Show the code and expected output

# You don't need to change the code — just edit the box above and press Run.
# (It runs on its own the first time, so you can see what it does straight away.)

# `bundle` is a pre-loaded case bundle: a list of 14 short legal documents
# (a witness statement, a contract clause, a statute subsection, and so on).
# `window` is the number in the box above: how many tokens the model can hold at once.

# First, find the "cost" of every document by tokenising it — the same trick as Lesson 0,
# but now applied to a whole document each, not a single sentence:
costs = [len(enc.encode(doc)) for doc in bundle]

# The bundle's total size, in tokens.

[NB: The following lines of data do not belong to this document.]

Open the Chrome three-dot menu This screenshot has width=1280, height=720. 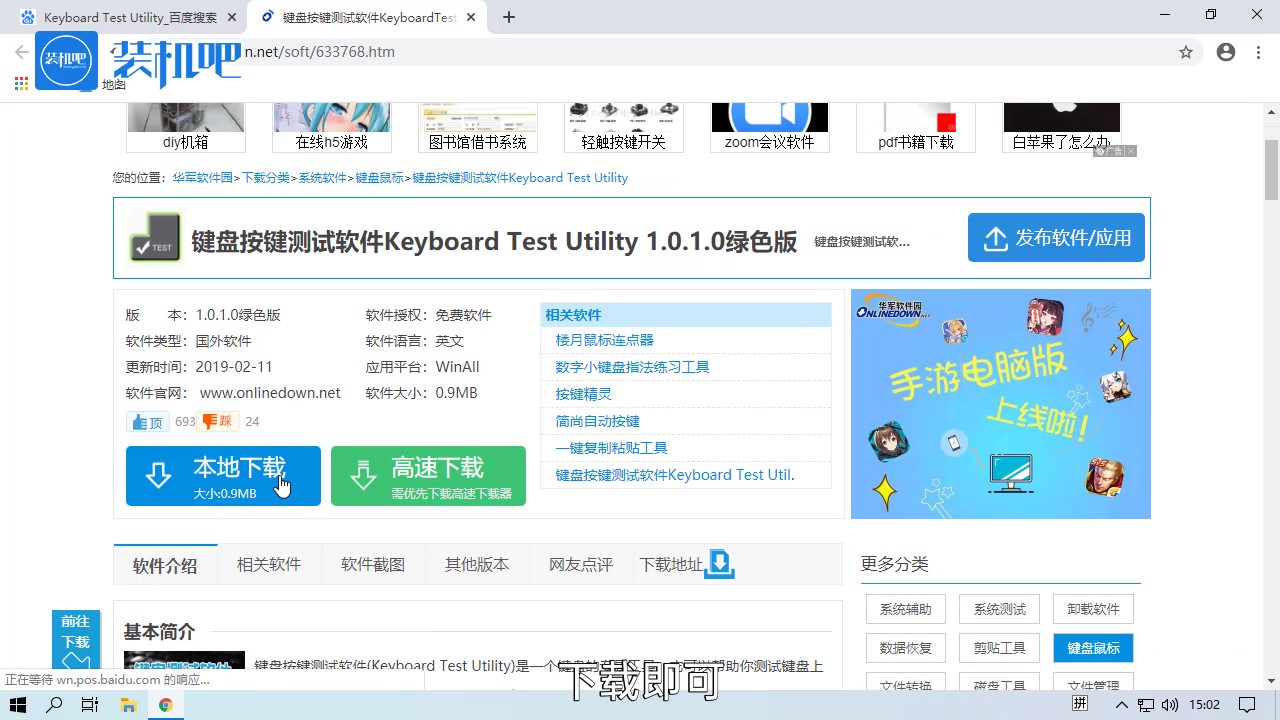point(1258,52)
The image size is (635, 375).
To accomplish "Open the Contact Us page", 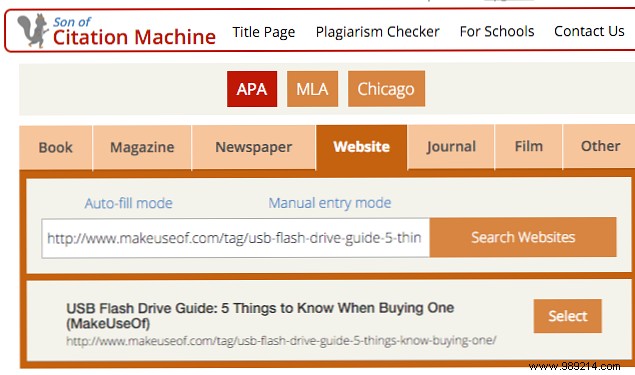I will point(589,31).
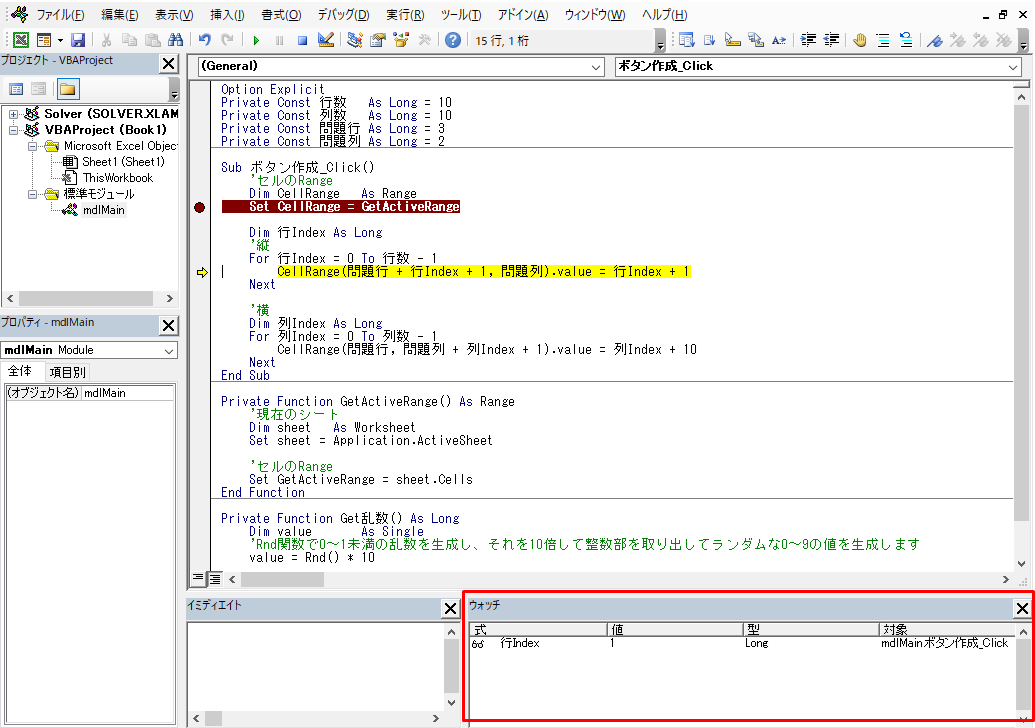Select the mdlMain module in project tree

click(x=103, y=210)
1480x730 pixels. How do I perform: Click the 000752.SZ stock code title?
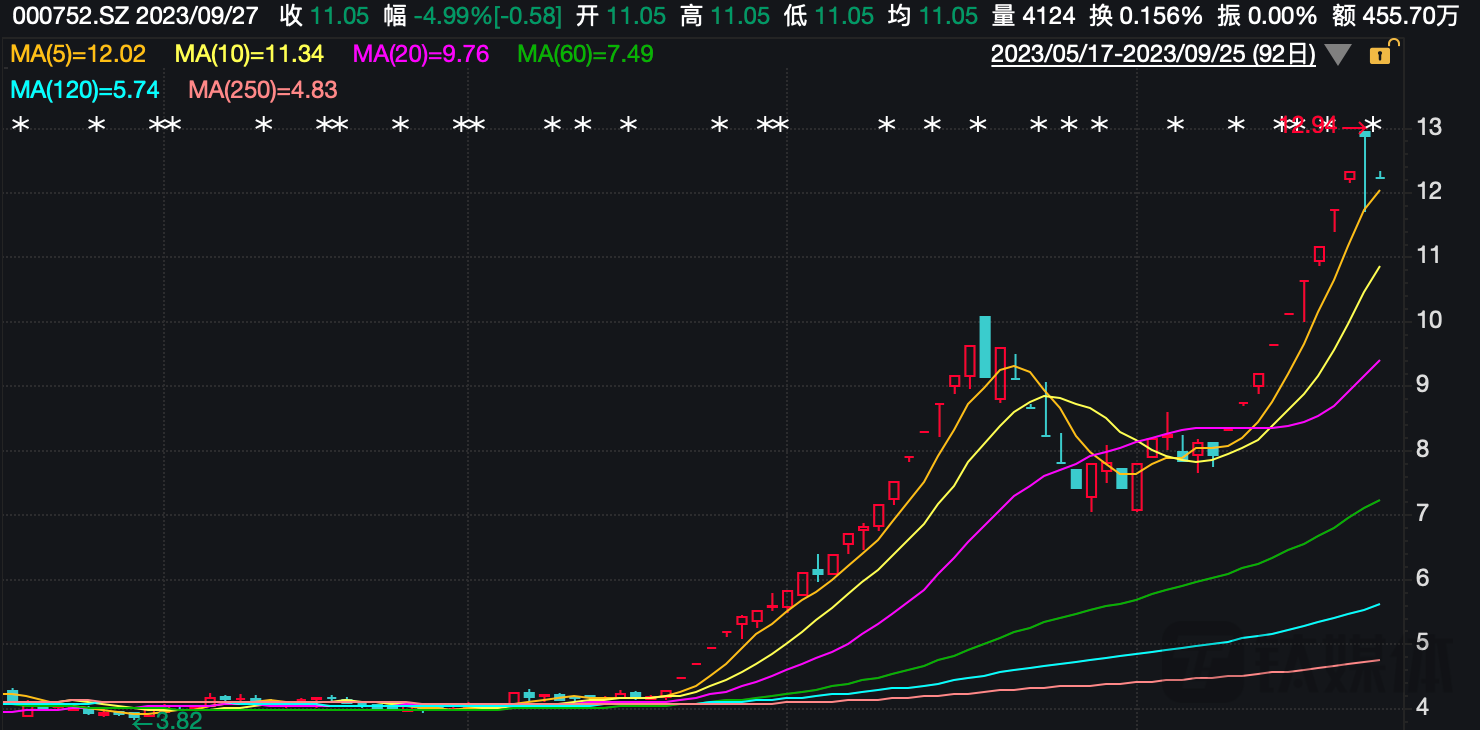tap(67, 16)
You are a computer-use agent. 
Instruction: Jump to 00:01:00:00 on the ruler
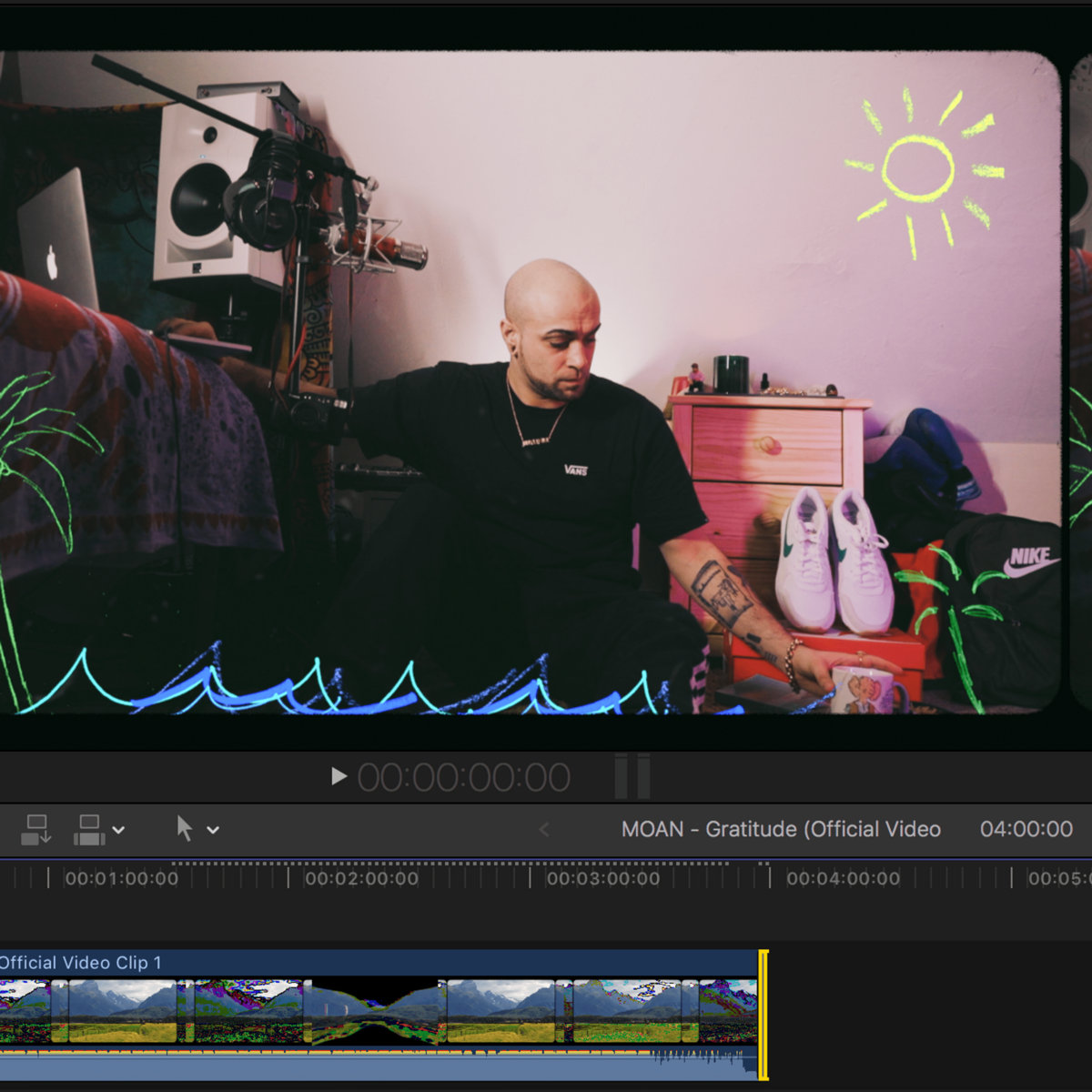click(49, 878)
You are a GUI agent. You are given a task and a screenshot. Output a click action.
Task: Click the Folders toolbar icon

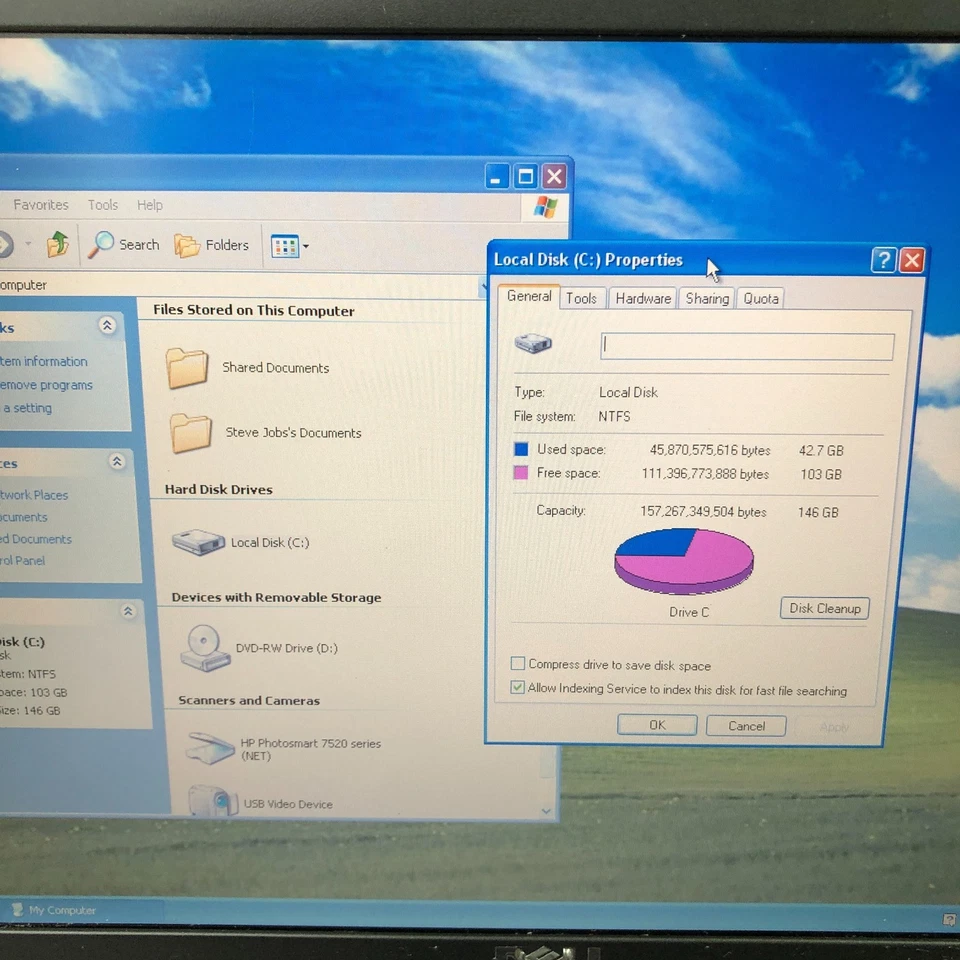tap(212, 245)
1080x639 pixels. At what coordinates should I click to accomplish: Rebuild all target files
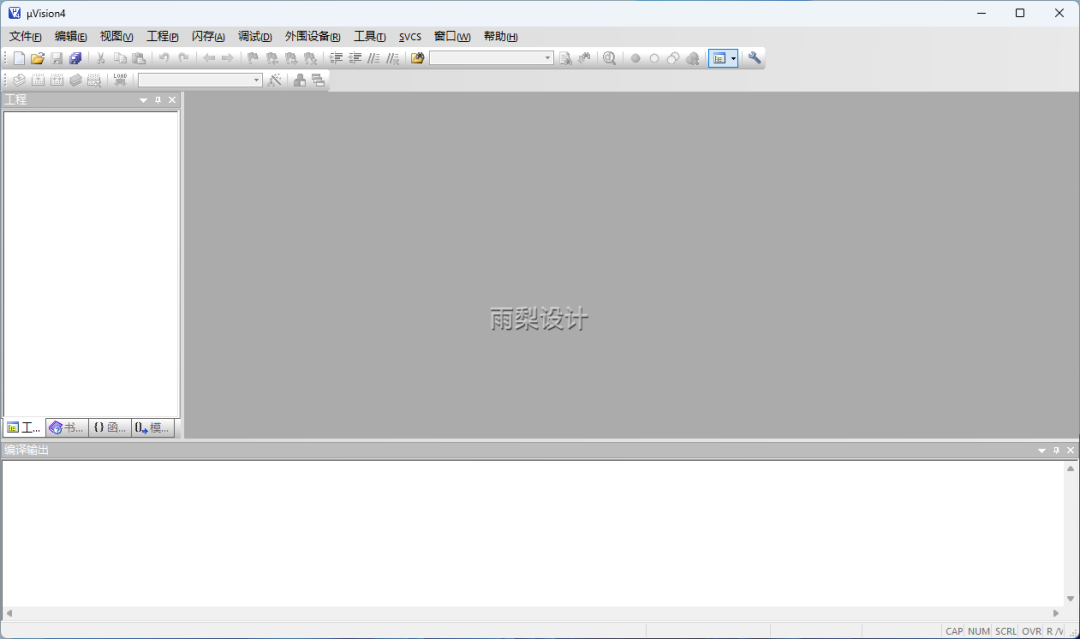55,80
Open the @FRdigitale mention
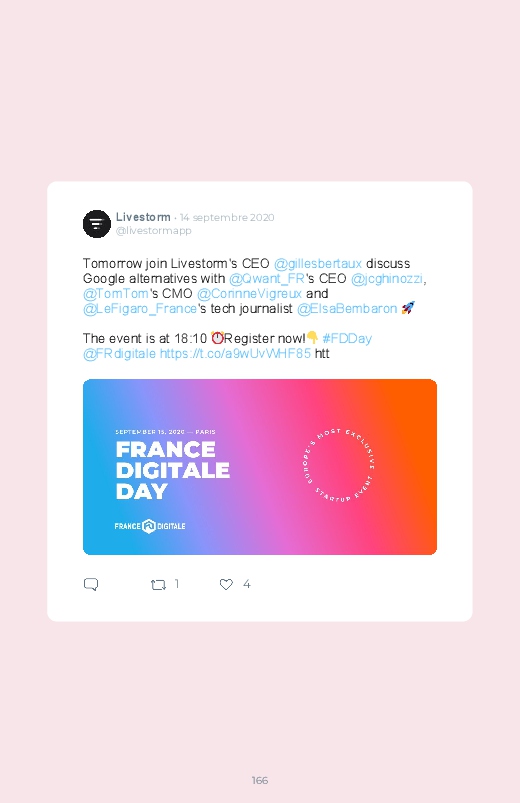 click(119, 353)
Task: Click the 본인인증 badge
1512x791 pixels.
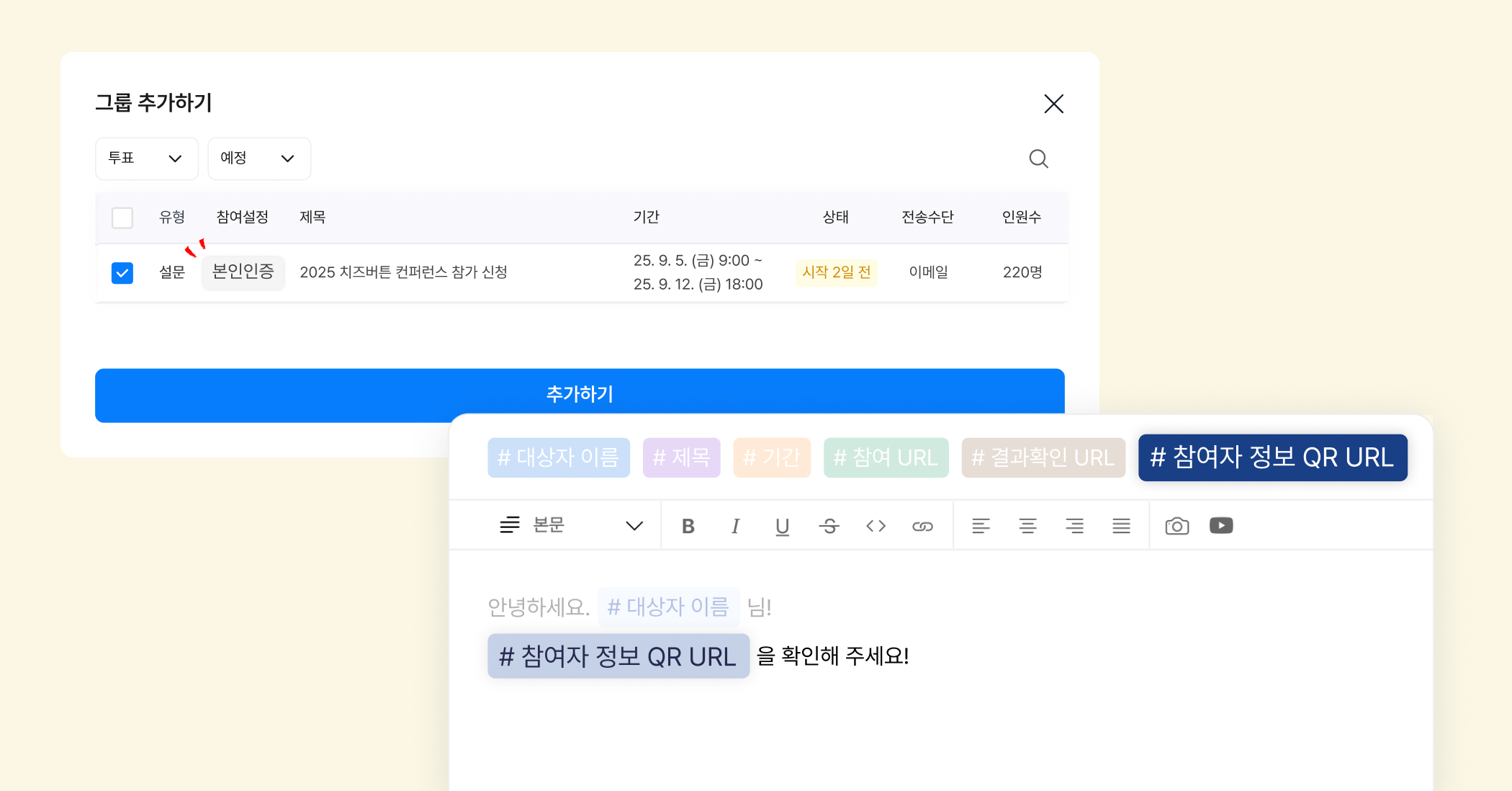Action: click(x=243, y=272)
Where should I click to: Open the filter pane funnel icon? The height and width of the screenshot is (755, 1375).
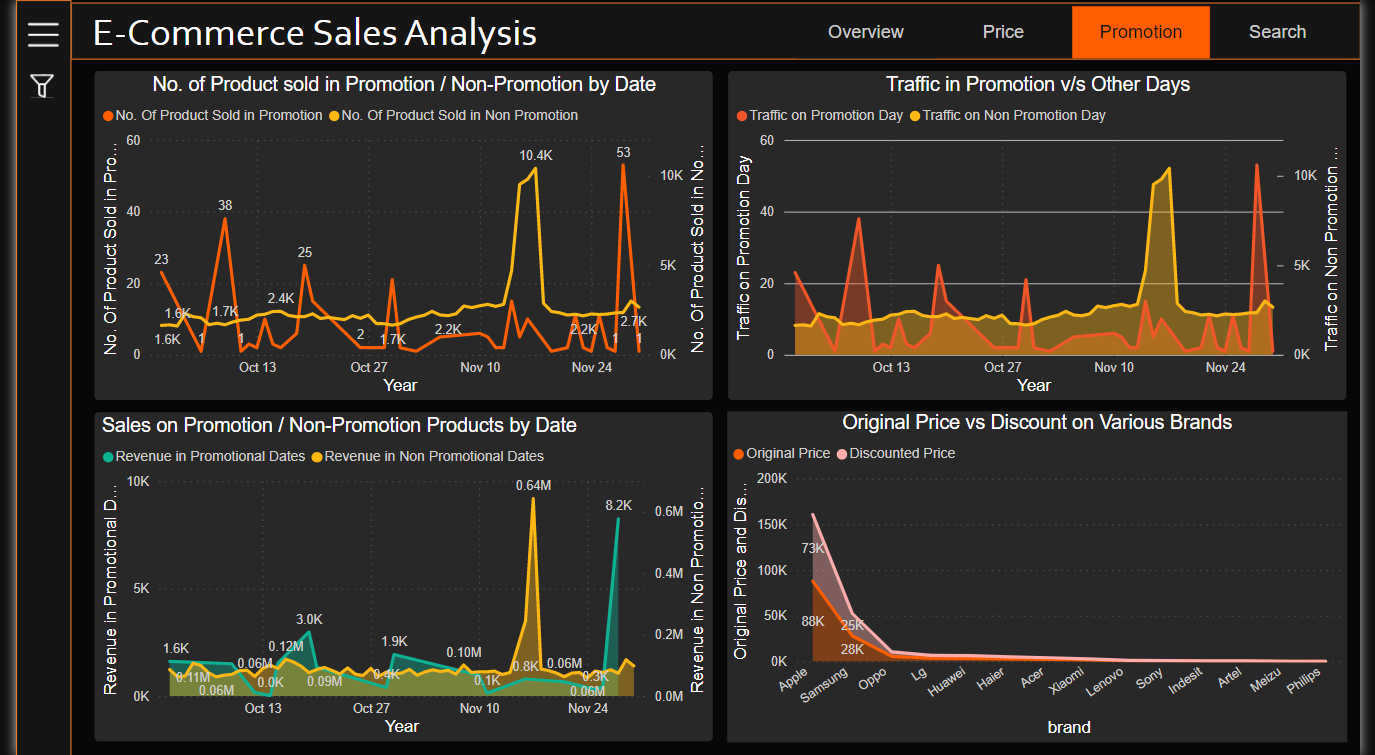42,86
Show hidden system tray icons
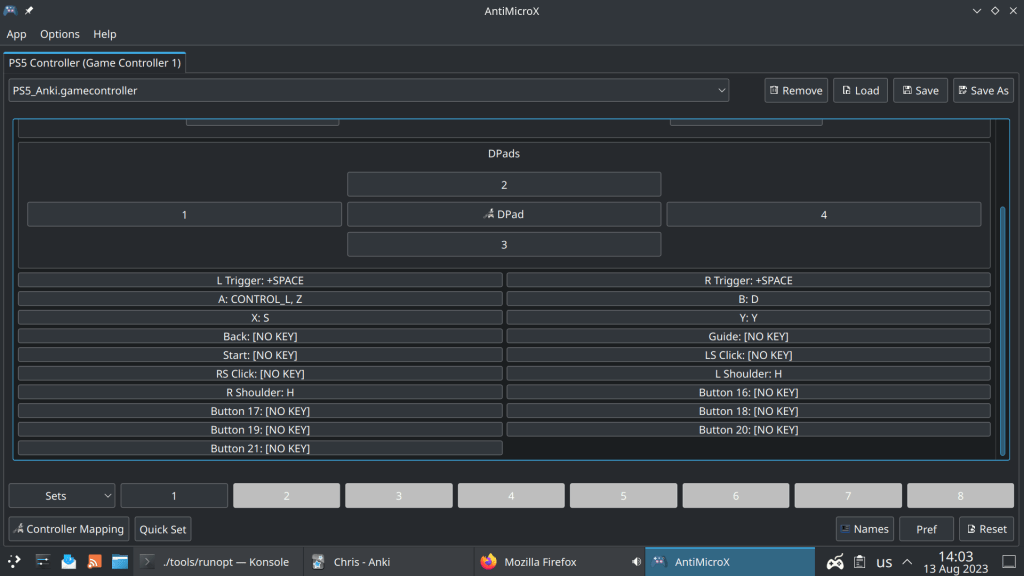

This is what the WHOLE bundle would cost the model
# if it could swallow it in one go:
total = sum(costs)
print("whole bundle:", total, "tokens across", len(bundle), "documents")

# Now do the budgeting. Walk the bundle in order, keeping a running total, and stop the
# moment the next document would tip us over `window`. Everything up to that point fits;
# the document that breaks the budget — and everything after it — is left outside the window.
running = 0          # tokens spent so far
fit = 0              # how many documents we've managed to fit
first_left_out = None  # the index of the first document that did NOT fit
for i, cost in enumerate(costs):
    if running + cost > window:   # adding this one would overflow the budget
        first_left_out = i
        break                     # stop — no room for this document or any after it
    running += cost               # it fits: spend the tokens and move on
    fit += 1

# Report the budget. How many of the 14 documents made it inside `window`:
print("fits in window:", fit, "of", len(bundle), "documents  (" + str(running), "tokens used)")

# ...and which document was the first to be turned away at the door:
if first_left_out is None:
    print("everything fit — try a SMALLER window to see the bundle overflow")
else:
    print("first document left out: #" + str(first_left_out), "—", bundle[first_left_out][:48] + "...")

# Change the `window` box and press Run again: watch how many documents fit move up and down.
# A real 40-document bundle behaves exactly like this — it does not all fit, and you are the
# one deciding (or accidentally letting the cut-off decide) what gets left out.

# One caveat the rest of the course is built on: FITTING is only half the story. Even the
# documents that DO land inside the window are not read evenly — material in the middle is
# used less reliably than material at the very start or end. They call it "lost in the middle".
print("note: even what fits isn't read evenly — the middle gets used least ('lost in the middle')")

whole bundle: 890 tokens across 14 documents
fits in window: 9 of 14 documents  (560 tokens used)
first document left out: #9 — By reason of the matters aforesaid the Claimant ...
note: even what fits isn't read evenly — the middle gets used least ('lost in the middle')

ThinkIf a context window forces you to leave some documents outside it, then the order in which you load a bundle silently decides what the model never sees — and 'lost in the middle' means even the documents you do load are not weighed equally. In a real matter, who in your firm is implicitly making that ordering decision when a bundle is fed to an AI tool, on what principle, and would it survive the scrutiny you would apply to a junior who simply stopped reading the file two-thirds of the way through?